Are Hallucinations Popping the AI Bubble?
Summary
TLDRThe video script discusses the recent dip in Nvidia stocks and attributes it to the bursting of a bubble surrounding Large Language Models (LLMs) in AI, rather than AI as a whole. It highlights the issue of 'hallucinations' in LLMs, where nonsensical outputs are confidently produced. The speaker argues for the integration of symbolic language and logic into AI to address these issues, citing Deepmind's progress in AI for mathematical proofs as an example of 'neurosymbolic' AI. The script concludes that companies focusing solely on LLMs may struggle, while those building AI with logical reasoning and real-world models, like Deepmind, are more likely to succeed.
Takeaways
- đ The speaker bought Nvidia stocks hoping to benefit from the AI boom but has seen the stocks drop, attributing the decline to a bubble bursting in the market, specifically around Large Language Models (LLMs).

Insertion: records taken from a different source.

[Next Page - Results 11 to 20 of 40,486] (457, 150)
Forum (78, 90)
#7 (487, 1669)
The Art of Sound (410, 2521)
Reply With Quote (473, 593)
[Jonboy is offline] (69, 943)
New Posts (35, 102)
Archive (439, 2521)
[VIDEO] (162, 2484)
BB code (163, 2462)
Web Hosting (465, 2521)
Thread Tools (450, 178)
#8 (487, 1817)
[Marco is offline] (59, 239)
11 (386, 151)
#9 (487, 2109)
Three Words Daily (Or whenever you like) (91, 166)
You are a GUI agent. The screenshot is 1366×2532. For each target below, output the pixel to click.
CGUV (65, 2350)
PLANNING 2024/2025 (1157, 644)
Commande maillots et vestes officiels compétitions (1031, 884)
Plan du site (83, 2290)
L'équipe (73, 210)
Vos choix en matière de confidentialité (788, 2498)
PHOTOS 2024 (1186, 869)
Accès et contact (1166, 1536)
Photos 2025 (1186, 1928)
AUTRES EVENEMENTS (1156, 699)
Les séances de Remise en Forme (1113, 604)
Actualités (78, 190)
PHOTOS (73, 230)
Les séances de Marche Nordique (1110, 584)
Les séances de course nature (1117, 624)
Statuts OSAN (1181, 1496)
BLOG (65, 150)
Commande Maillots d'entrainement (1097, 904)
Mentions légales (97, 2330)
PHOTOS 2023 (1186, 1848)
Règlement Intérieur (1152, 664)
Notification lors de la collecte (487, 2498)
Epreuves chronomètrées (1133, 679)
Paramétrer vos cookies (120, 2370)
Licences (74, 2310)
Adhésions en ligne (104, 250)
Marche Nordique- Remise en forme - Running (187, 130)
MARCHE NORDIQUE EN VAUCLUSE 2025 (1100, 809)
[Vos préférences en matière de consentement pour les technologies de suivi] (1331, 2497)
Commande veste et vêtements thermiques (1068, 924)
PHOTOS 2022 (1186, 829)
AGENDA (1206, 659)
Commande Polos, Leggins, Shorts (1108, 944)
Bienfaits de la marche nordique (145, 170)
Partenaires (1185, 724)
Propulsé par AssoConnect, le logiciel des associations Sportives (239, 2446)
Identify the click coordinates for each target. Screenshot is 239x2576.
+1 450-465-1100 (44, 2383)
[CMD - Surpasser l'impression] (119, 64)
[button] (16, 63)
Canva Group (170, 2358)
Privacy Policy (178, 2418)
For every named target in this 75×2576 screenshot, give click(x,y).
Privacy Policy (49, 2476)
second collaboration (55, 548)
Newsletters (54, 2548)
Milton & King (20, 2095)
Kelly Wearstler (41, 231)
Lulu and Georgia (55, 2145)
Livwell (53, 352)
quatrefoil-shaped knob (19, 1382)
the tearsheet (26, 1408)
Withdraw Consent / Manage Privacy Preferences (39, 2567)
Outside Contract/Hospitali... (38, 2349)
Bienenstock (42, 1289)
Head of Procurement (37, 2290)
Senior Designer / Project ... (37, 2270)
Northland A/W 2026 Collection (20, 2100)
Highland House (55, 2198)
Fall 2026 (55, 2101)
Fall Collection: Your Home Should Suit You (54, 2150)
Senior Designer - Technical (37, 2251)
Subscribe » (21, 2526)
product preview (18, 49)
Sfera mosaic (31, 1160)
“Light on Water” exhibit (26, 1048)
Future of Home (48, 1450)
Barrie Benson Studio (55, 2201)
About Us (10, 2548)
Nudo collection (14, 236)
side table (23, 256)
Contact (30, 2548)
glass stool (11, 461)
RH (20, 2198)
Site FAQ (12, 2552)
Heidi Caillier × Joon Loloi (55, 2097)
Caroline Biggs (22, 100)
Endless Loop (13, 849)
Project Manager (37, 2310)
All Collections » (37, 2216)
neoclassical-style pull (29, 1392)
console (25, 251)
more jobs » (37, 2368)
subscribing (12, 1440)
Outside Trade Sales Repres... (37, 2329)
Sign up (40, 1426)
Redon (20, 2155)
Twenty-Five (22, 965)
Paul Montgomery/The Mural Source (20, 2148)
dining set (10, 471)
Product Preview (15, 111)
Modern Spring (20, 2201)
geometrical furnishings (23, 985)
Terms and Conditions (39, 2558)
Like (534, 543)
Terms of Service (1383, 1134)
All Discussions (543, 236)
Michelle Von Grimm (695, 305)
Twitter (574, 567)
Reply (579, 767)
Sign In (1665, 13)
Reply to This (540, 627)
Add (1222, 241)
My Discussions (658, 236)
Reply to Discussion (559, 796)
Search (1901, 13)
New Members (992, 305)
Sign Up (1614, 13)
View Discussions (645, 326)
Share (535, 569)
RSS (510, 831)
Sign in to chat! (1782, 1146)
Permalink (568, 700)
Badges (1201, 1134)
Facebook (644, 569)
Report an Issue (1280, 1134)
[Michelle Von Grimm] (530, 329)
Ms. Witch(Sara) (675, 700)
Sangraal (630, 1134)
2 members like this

- đ§ The speaker believes that the current AI enthusiasm will resume once people realize there's more to AI than just LLMs, and that their stocks will recover as a result.
- đ” The main issue with LLMs, as highlighted, is the phenomenon of 'hallucinations' where the models confidently produce nonsensical outputs.
- đ Improvements have been made in LLMs to avoid obvious errors, such as providing real book recommendations, but they still struggle with logical consistency, like referencing non-existent papers and reports.
- đ€ The speaker uses the example of Kindergarten riddles to illustrate how LLMs can provide answers that are 'close' to correct but fundamentally flawed due to missing context.
- đ The crux of the problem is identified as the difference in metrics for 'good' output between humans and models, suggesting that models lack an understanding of what makes their output valuable to humans.
- đĄ A proposed solution is the integration of logic and symbolic language into AI, termed 'neurosymbolic', which could address many of the issues with LLMs by providing a more human-like logical structure.
- đ The speaker cites Deepmind's progress in AI for mathematical proofs as an example of the potential of neurosymbolic AI, emphasizing the importance of logical rigor in AI development.
- đ€ The speaker suggests that building intelligent AI requires starting with mathematical and physical reality models, then layering language on top, rather than focusing solely on language models.
- đž There is a warning that companies heavily invested in LLMs may not recover their expenses, and that those building AI on logical reasoning and real-world models, like Deepmind, are likely to be the winners.
- đž The speaker ends with a humorous note about the potential for AI to manage stocks and the recommendation of Brilliant.org for those interested in learning more about AI and related fields, offering a discount for new users.
Q & A
Why did the speaker decide to buy Nvidia stocks?
-The speaker bought Nvidia stocks to benefit from the AI boom, as they wanted to get something out of the advancements in artificial intelligence.
What is the speaker's opinion on the current state of AI and its impact on the stock market?
-The speaker believes that the current drop in AI-related stocks is not due to a problem with AI itself, but rather with a specific type of AI called Large Language Models, and they are optimistic that AI enthusiasm will resume once people realize there's more to AI.
What is the main issue with Large Language Models according to the script?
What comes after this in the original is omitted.